> _TASK INSTRUCTIONS_: Starting at the line that contains "Tap the location arrow in status bar" and ending at the end of the records, rewrite these records as a two-column CSV with the headers request and answer, one row for each request, putting its text and its answer each in a single quoted field with line breaks replaced by spaces.

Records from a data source
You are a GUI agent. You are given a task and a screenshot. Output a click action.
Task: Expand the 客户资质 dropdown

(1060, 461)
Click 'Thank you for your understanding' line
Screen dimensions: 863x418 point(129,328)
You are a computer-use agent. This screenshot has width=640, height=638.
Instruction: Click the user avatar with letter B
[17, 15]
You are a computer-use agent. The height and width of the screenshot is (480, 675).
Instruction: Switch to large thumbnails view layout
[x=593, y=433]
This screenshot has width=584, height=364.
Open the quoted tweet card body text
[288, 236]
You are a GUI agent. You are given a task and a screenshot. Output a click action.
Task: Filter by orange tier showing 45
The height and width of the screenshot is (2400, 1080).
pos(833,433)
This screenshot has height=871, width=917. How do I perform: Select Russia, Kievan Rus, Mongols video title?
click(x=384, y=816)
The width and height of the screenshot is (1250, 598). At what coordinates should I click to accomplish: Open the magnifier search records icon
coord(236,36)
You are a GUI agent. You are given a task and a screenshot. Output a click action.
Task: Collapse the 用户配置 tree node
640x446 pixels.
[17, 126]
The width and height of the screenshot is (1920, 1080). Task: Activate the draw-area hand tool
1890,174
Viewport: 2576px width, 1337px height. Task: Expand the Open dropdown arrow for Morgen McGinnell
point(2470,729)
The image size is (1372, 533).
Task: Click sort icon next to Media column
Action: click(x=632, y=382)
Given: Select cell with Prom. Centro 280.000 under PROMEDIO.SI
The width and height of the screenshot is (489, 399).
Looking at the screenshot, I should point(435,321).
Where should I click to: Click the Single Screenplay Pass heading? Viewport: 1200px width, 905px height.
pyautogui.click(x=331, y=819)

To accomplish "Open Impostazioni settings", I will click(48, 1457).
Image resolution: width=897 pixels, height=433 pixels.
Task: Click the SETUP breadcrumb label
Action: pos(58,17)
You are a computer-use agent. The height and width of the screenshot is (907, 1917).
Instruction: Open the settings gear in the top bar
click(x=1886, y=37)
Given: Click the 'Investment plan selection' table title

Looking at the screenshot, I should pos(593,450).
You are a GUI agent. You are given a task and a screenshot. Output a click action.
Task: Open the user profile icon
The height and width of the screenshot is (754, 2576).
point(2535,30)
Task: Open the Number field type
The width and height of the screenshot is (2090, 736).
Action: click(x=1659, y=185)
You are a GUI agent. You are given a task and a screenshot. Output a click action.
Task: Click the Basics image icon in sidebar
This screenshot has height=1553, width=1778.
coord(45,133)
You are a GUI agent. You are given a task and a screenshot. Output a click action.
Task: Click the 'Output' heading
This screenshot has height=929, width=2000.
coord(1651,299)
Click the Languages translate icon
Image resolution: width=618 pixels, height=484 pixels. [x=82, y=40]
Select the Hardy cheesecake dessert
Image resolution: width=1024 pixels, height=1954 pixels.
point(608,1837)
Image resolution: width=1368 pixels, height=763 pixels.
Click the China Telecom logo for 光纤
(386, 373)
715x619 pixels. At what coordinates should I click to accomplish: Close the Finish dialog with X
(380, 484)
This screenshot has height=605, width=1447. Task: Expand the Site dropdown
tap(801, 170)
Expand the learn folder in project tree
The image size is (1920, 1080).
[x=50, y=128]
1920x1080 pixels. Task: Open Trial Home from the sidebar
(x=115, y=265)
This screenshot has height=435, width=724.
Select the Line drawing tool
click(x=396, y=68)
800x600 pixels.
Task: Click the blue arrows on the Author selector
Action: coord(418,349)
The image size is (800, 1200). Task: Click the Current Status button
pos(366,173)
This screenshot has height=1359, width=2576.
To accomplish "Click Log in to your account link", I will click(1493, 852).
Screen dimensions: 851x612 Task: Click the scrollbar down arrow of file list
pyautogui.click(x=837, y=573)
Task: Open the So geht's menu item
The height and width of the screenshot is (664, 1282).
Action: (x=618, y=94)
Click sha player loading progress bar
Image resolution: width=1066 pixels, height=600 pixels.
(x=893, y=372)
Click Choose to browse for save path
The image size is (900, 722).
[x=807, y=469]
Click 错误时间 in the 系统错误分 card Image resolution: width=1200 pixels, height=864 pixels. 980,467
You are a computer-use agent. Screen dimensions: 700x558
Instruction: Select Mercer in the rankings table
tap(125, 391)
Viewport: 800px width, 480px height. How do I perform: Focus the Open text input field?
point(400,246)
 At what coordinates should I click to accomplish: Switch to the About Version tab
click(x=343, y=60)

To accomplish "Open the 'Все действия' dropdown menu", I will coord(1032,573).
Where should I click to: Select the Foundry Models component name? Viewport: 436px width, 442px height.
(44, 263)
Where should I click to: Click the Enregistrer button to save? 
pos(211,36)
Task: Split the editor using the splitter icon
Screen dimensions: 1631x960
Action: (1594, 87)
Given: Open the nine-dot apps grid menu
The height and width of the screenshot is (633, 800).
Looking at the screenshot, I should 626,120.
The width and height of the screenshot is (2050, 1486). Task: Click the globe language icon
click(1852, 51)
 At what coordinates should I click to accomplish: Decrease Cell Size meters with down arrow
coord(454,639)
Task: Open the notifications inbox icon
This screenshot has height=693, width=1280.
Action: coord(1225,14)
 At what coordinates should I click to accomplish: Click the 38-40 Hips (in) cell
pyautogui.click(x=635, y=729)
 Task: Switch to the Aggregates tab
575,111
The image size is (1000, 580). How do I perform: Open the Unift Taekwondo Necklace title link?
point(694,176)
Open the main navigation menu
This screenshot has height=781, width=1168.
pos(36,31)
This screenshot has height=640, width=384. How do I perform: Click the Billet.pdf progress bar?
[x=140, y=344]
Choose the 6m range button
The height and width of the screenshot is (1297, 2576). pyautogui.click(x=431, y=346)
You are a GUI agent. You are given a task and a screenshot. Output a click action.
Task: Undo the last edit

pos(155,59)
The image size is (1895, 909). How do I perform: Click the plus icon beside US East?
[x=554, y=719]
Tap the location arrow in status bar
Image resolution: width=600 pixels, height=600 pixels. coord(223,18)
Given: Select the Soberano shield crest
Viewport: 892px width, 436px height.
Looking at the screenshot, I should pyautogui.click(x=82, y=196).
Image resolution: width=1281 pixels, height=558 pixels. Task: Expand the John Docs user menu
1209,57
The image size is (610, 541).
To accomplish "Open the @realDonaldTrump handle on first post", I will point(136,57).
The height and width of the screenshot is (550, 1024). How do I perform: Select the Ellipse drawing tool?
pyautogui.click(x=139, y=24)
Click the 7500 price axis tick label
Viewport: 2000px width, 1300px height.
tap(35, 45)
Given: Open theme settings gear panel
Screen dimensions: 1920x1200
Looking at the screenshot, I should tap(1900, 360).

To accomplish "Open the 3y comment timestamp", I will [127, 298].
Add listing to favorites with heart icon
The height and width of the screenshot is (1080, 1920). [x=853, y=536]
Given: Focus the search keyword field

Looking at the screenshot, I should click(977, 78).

> _REPLY_:
request,answer
"Tap the location arrow in status bar","Image resolution: width=600 pixels, height=600 pixels. coord(223,18)"
"Given: Select the Soberano shield crest Viewport: 892px width, 436px height.","Looking at the screenshot, I should pyautogui.click(x=82, y=196)."
"Image resolution: width=1281 pixels, height=558 pixels. Task: Expand the John Docs user menu","1209,57"
"The image size is (610, 541). To accomplish ""Open the @realDonaldTrump handle on first post"",","I will point(136,57)."
"The height and width of the screenshot is (550, 1024). How do I perform: Select the Ellipse drawing tool?","pyautogui.click(x=139, y=24)"
"Click the 7500 price axis tick label Viewport: 2000px width, 1300px height.","tap(35, 45)"
"Given: Open theme settings gear panel Screen dimensions: 1920x1200","Looking at the screenshot, I should tap(1900, 360)."
"To accomplish ""Open the 3y comment timestamp"",","I will [127, 298]."
"Add listing to favorites with heart icon","The height and width of the screenshot is (1080, 1920). [x=853, y=536]"
"Given: Focus the search keyword field","Looking at the screenshot, I should click(977, 78)."